The U.K. may have voted to leave the European Union, but if its next prime minister gets her way, its companies might look a little more like those in EU countries such as Germany or France.
Theresa May, who is set to become prime minister after her only rival quit the race, on Monday pledged an overhaul of corporate governance, including appointing employee representatives to boards. The move would bring the U.K. closer to the system in Germany, where the labor side makes up half of corporate supervisory boards.
May, who supported keeping the U.K. in the EU but will now be in charge of overseeing its departure, vowed to crack down on the excesses of big business, including executive pay. In doing so, she marked a radical departure from the policies of the U.K.’s last female prime minister, Margaret Thatcher.
“Thatcher broke the unions,” said Ingo Speich, a fund manager at Union Investment in Frankfurt. “When you bring them to the board, even as non-executive directors, it’s a clear signal to the markets that things are changing.”
In her first major speech on the economy, May outlined her vision for British business, calling for an industrial strategy that would defend important sectors from foreign takeovers — a policy often associated with France rather than the traditionally more free-market U.K. She singled out Pfizer Inc.’s unsuccessful bid to take over AstraZeneca Plc two years ago as an example of what she had in mind.
May indirectly criticized Chancellor of the Exchequer George Osborne when she said not enough had been done in recent years to bring about “deep economic reform.” Her proposal to add employee representatives to company boards goes further than the opposition Labour Party’s 2015 election manifesto, which called for employee representation on corporate compensation committees.

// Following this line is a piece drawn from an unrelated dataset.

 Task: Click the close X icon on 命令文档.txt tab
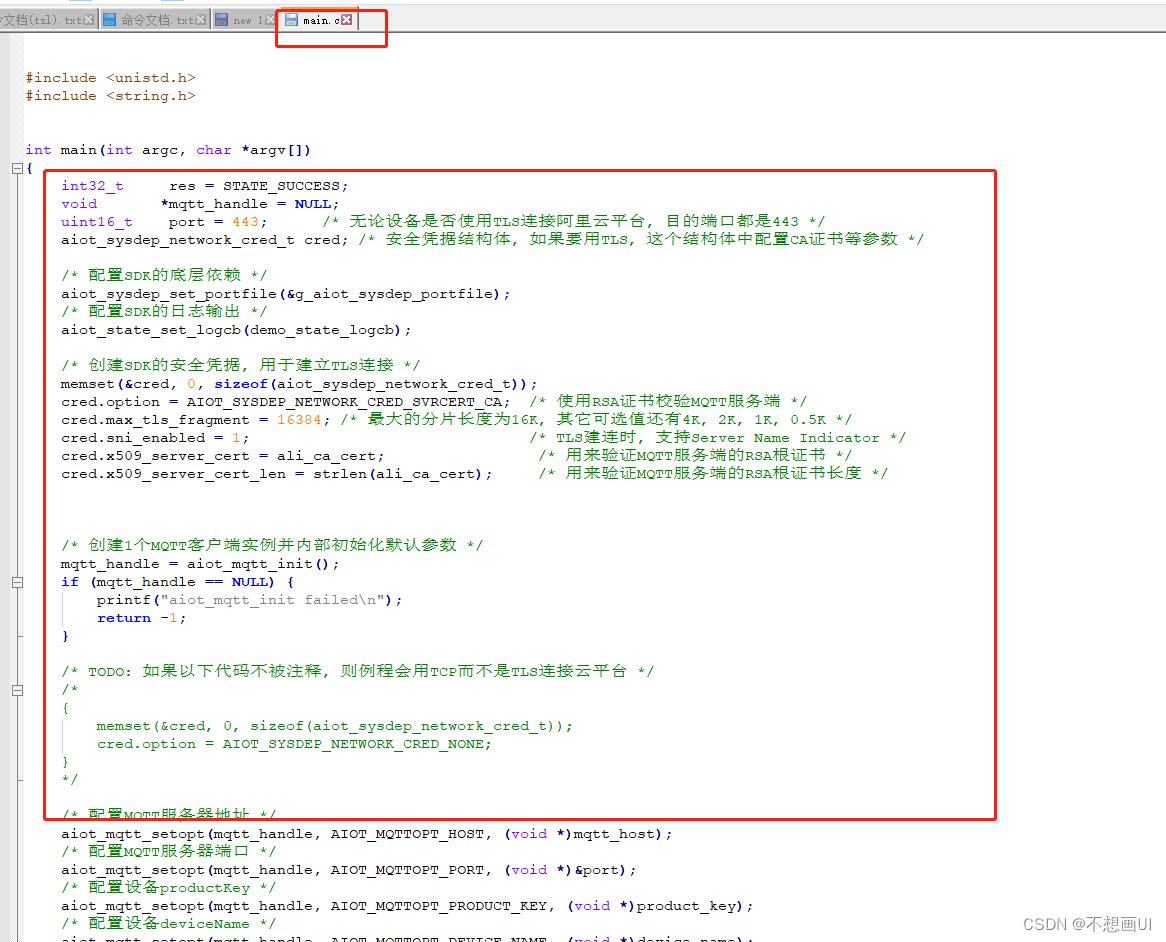200,19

“I want to see changes in the way that big business is governed. The people who run big businesses are supposed to be accountable to outsiders,” May said. “In practice, they are drawn from the same narrow social and professional circles as the executive team.”

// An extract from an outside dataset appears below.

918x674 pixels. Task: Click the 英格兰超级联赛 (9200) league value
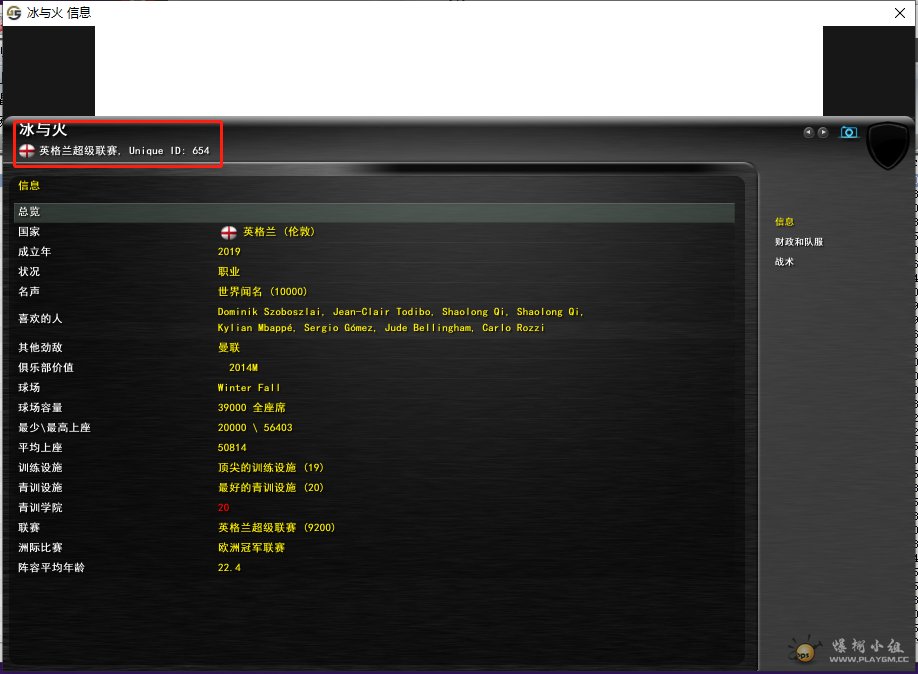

Her speech Monday didn’t spell out how many employees would be added to boards or how they would be selected.
“How’s this going to work?” said Alex Flynn, spokesman for Unite, the U.K.’s biggest trade union. “If there are going to be employee representatives, they need to be democratically chosen and appointed by a recognized trade union. At companies where there isn’t trade-union representation, there needs to be a dialogue between workers and management.”
May’s proposal would likely fall short of Germany’s system, which requires half the seats on supervisory boards to be given to officials of unions or works councils. The other side represents shareholders and the chairman often casts a deciding vote on the supervisory board, which makes strategic decisions while a separate board handles day-to-day management.
“It looks more like Germany but we have a different structure,” Speich said. “I don’t see any big disadvantages between the German or U.K. system, but when you change the structure significantly or bring them together you should think in detail, because they took decades to develop.”
May’s proposal on executive pay goes beyond the government’s 2013 rule changes, which gave shareholders a binding vote every three years on compensation policies in addition to an advisory vote on actual pay every year. May said she wanted votes on pay to be binding as a way of confronting rising income inequality.
“There is an irrational, unhealthy and growing gap between what these companies pay their workers and what they pay their bosses,” May said. She called for full disclosure of bonus targets and the publication of data showing CEO compensation as a multiple of a company’s average pay.
Investors broadly supported May’s proposal on pay, saying this could make shareholders take the issue more seriously at annual meetings.
“I’ve been in favor of moving toward binding votes,” said Nigel Wilson, chief executive of Legal & General Group Plc. “That way people will participate with greater conviction and there will be increased communication between investors and boards.”
This spring there was a widespread investor backlash against U.K. executives’ pay as an increasing percentage of shareholders voted against large compensation packages. Almost 60 percent of investors at BP Plc voted against CEO Bob Dudley’s compensation total of $19.6 million for 2015, while about 33 percent at advertising company WPP Plc gave a thumbs-down to CEO Martin Sorrell’s $92.1 million package. Still, most executive pay deals were approved by a majority of shareholders.
Some investors questioned how binding votes on pay, rather than just compensation policies, would work in practice.
“It’s not straightforward,” said Paul Lee, head of corporate governance at Aberdeen Asset Management. “There isn’t scope under U.K. law to take money back from directors. Either you don’t pay out the money until after the shareholder vote, which is quite a constraint, or the binding vote results in more of a conversation, which we have already but maybe we can make it more forceful.”